Take that groovy cartoon Scooby Doo, for example. Let us discount Daphne as a caricature of every damsel in distress; instead of introducing a new female each week, they just drew her in. However, if one watches enough of the “gang” and trust me, I have over the years, then it becomes apparent that it is usually Velma, not Fred who is meticulous about gathering the information, observing the situation, and solving the mystery at hand. He, more often than not, makes the declaration and rips the mask off revealing the villain underneath (and boy is there anything more amusing then that in each episode? It’s as if their entire head lifts off and reveals another one!) but without Velma’s help, he’d be almost as clueless and Shaggy and Scooby. Yes, Fred Jones might be the spokesperson for the “gang” but there’s no doubt that Velma is the brains behind the operation.
My personal favorite detective is none other than (pre-James Bond, Pierce Brosnon) Remington Steele. I watched at my mother’s knee when I was a little girl and am delighted to have re-discovered it on my Amazon Prime! Here, they don’t even attempt to hide the fact that Laura Holt is the brains behind the operation…as she said in the cold open intro every week “ I do the work, he takes the bows.” Of course, as their partnership and the series progressed, it became more of a give and take between them and he became essential to almost every case they were hired to solve. By the time the series concluded, they were equals, partners and each provided the other with backup and support when necessary. It went over my head as a youngster, but watching now, it is interesting to see how they advanced that storyline over the course of five years. It went from a man taking the credit for a woman’s hard work, to a man and woman learning to work collaboratively to get the job done.

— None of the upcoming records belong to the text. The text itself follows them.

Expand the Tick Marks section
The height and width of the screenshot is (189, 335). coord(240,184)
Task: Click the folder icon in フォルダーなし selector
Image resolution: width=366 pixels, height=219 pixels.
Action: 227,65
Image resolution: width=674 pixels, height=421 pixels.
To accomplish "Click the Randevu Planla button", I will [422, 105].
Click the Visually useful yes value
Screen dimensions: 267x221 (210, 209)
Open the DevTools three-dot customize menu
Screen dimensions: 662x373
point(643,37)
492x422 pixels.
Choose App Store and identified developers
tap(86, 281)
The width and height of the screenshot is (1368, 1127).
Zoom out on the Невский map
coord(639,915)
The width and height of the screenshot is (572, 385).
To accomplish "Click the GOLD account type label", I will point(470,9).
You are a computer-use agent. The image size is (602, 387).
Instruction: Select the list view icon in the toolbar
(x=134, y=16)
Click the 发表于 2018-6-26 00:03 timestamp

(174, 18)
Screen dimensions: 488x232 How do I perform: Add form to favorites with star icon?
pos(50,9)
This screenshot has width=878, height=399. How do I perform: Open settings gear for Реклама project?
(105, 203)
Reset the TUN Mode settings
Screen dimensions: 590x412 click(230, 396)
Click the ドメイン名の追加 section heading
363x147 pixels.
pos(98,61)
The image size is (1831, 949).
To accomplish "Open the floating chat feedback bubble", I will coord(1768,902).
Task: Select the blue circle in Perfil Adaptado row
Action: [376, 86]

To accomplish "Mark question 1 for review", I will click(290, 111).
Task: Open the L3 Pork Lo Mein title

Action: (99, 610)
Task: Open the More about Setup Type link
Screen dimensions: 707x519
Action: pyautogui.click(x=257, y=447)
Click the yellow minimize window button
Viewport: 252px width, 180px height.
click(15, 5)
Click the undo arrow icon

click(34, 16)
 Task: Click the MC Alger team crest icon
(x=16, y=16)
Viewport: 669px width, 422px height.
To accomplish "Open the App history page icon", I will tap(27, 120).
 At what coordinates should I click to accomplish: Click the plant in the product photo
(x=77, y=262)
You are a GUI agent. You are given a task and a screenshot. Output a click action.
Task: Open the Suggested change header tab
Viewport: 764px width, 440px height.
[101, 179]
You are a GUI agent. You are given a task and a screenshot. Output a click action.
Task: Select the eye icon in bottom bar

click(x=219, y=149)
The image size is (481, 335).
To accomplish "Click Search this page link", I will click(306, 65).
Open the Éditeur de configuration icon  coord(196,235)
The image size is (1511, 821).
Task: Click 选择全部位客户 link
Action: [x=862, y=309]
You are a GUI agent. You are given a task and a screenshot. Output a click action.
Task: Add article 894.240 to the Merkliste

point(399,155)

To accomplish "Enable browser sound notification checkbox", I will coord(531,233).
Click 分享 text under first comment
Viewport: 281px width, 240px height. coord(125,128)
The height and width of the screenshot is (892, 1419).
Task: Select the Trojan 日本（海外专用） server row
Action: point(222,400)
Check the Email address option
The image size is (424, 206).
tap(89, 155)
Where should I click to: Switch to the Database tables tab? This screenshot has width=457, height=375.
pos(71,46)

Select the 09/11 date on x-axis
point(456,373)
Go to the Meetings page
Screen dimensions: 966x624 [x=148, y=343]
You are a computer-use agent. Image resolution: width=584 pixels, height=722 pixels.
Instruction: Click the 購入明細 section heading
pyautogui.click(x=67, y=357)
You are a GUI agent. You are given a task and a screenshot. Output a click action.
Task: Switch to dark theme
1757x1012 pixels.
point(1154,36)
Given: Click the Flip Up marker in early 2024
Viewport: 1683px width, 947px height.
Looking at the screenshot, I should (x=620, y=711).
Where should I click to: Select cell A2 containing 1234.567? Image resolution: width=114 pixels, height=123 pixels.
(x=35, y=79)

You might think that the collaborative model in crime TV is a relatively new one, but in fact, it’s been around way longer than the two shows I just discussed. The timeless classic Perry Mason (which I somewhat unwillingly discovered, but now am quite fond of), has had the perfect example of that partnership since it premiered in 1957. Raymond Burr and Barbara Hale were the perfect professional couple on television. You never saw Perry at his desk or seated in the courtroom without Della at his side. And yet, it was rare to see her opening mail, bringing him coffee, or acting like his staff member…rather she was in on all the meetings right from the start, was always in court, and carried an air of “no-nonsense” about her daily. It’s interesting to note that there was none of this “will they or won’t they” drama surrounding this duo, Della was there to work and work she did; often serving as Perry’s sounding board to flesh out his theories.
And what’s my point, you might be wondering right now? It’s simply this; the concept of men and women working together as equals is not exactly a new concept. It’s been watered down and become murky, but it has existed since televisions only came in black and white floor models. Sometimes, the best way to change the way we view something in society is to go back and look at the original model. And, in the genre of TV detective, the model was quite ahead for its time; an essential female character who was not the love interest, the meek sidekick or the femme fatale…but who could hold her own against the titular character of the show.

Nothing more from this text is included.